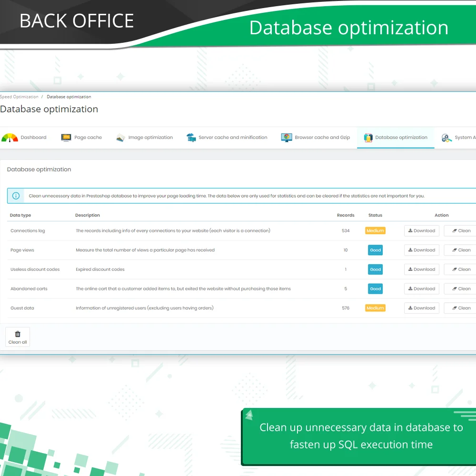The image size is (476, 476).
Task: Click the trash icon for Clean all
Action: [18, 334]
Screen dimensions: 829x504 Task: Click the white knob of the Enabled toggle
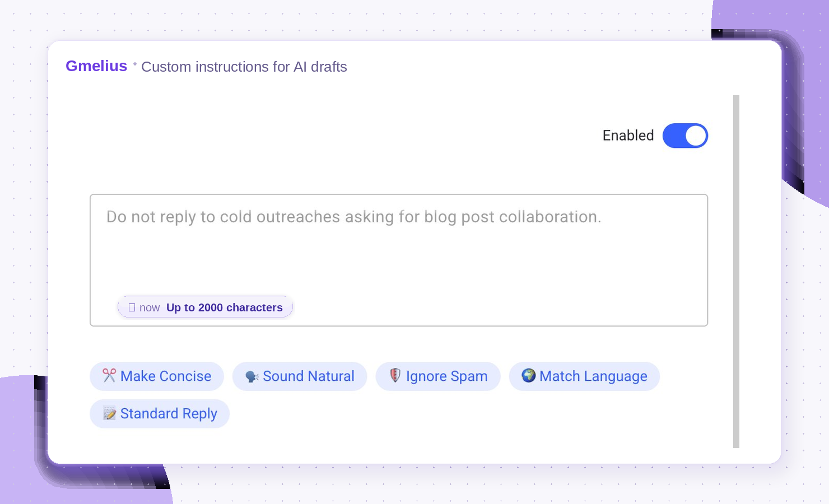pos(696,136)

####################

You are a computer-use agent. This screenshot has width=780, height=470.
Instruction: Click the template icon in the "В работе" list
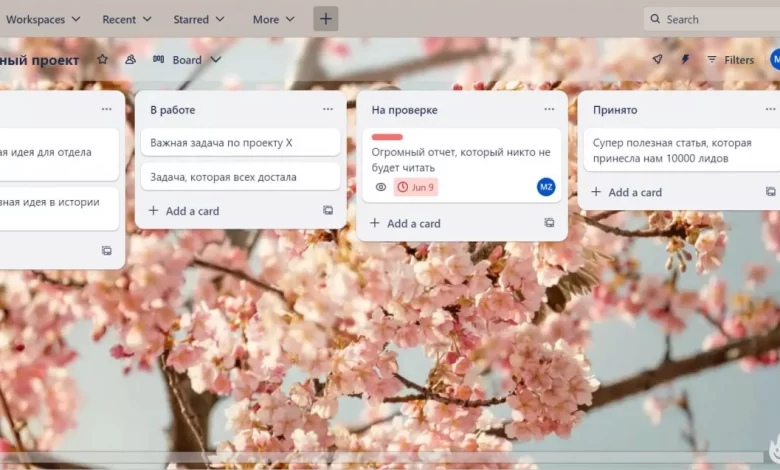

####################

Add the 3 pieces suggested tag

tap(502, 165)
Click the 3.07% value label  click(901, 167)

####################

▶ **EXERCISE PROMPT**
Your task is to retype the entries verbatim, starting with the line that holds "You are a computer-use" and stopping after the line that holds "Instruction: Click the".

▶ **SOLUTION**
You are a computer-use agent. This screenshot has width=780, height=470.
Instruction: Click the template icon in the "В работе" list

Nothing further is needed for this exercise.